The group welcomed recent pronouncements by senior members of the two main political parties where they endorsed the principle of shared governance. "We believe that this is an historic acknowledgement and signals that our political leaders recognise this path must be taken if our dear land is not only to survive but to realise its potential", the ad said. The group challenged political leaders and members of the parliamentary parties "to commit themselves to the search for consensus on the tasks necessary to transform the principle of shared governance into practical and concrete outcomes".

One of the signatories to the ad, Vanda Radzik yesterday told Stabroek News that the meeting today will work on the "continuum - where we go from here" and to put ideas on the table. The group will also consider reactions coming in following the publishing of the ad. Radzik said there has been a positive response and others want to have their names appended to the list of citizens.

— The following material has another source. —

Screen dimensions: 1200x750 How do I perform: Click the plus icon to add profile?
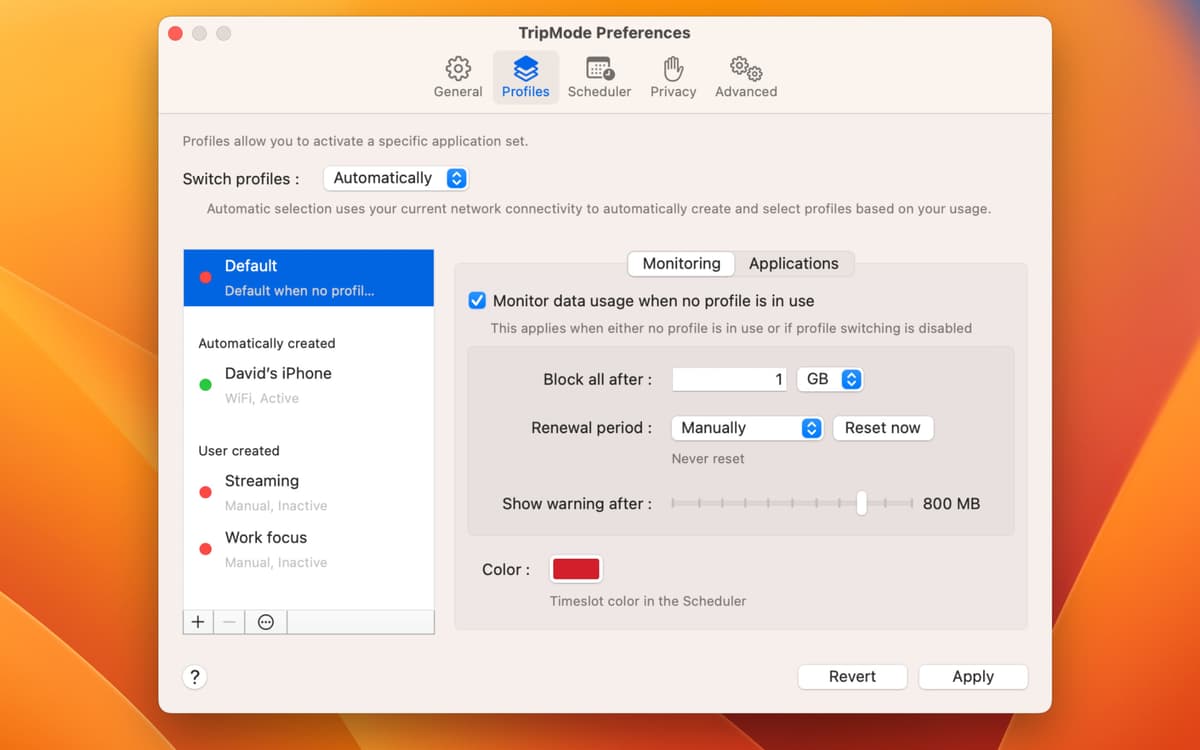tap(198, 622)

Where persons have signed on behalf of organisations their members will be contacted on an individual basis on the initiative. It is anticipated that the chambers of commerce in various parts of the country would also be brought on board. Radzik said that the citizens statement reflect the "stirrings of what we hope is the beginning of a national movement" and something that will approximate to the "finest hour of Guyana".

The group has its origins in a workshop hosted by the Carter Center which looked at conflict resolution and was attended by representatives of a wide cross-section of civil society organisations. This was followed by a meeting last Friday at Hotel Tower by representatives of a number of social organisations and individuals who share the view that the political parties should no longer be allowed to dominate the decision-making process.

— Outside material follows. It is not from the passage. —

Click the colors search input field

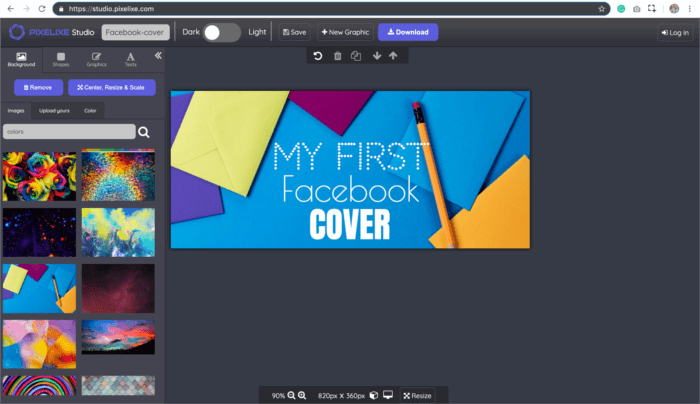(x=68, y=132)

Those who signed the statement were Peter de Groot, Chairman, Private Sector Commission; Lincoln Lewis, general secretary, Guyana Trades Union Congress; Fazeel Ferouz, President of the Central Islamic Organisation of Guyana; Bishop Juan Edghill, Chairman of the Guyana Council of Churches; Nigel Hughes, President, Guyana Bar Association; Khemraj Ramjattan, Vice-President, Guyana Bar Association; Violet Jean-Baptiste, African Cultural Development Association; Ryhaan Shah, Guyana Indian Heritage Association; Beni Sankar, Director, Guyana Rice Millers & Exporters Development Association; Chris Fernandes, President, Guyana Shipping Association; Vanda Radzik, Red Thread Women's Development Programme; Mike James, Second Vice-Chairman, Guyana Council of Churches; David Yhann, Chairman, NGO Forum; Vic Puran, attorney-at-law; Hamley Case, businessman; Leslie Melville, trade unionist; Clayton Hall, environmentalist; Bhiro Harry, psychiatrist; Mohammed (Tallim) Karimullah, accountant; Stanley Ming, businessman; Mohabir Anil Nandlall, attorney-at-law; Salahudeen Nausrudeen, businessman; Baldeo Chaitram, businessman; Ravi Dev, ROAR MP and Shirley Melville GAP/WPA MP. Melville was inadvertently left off of the list by Stabroek News.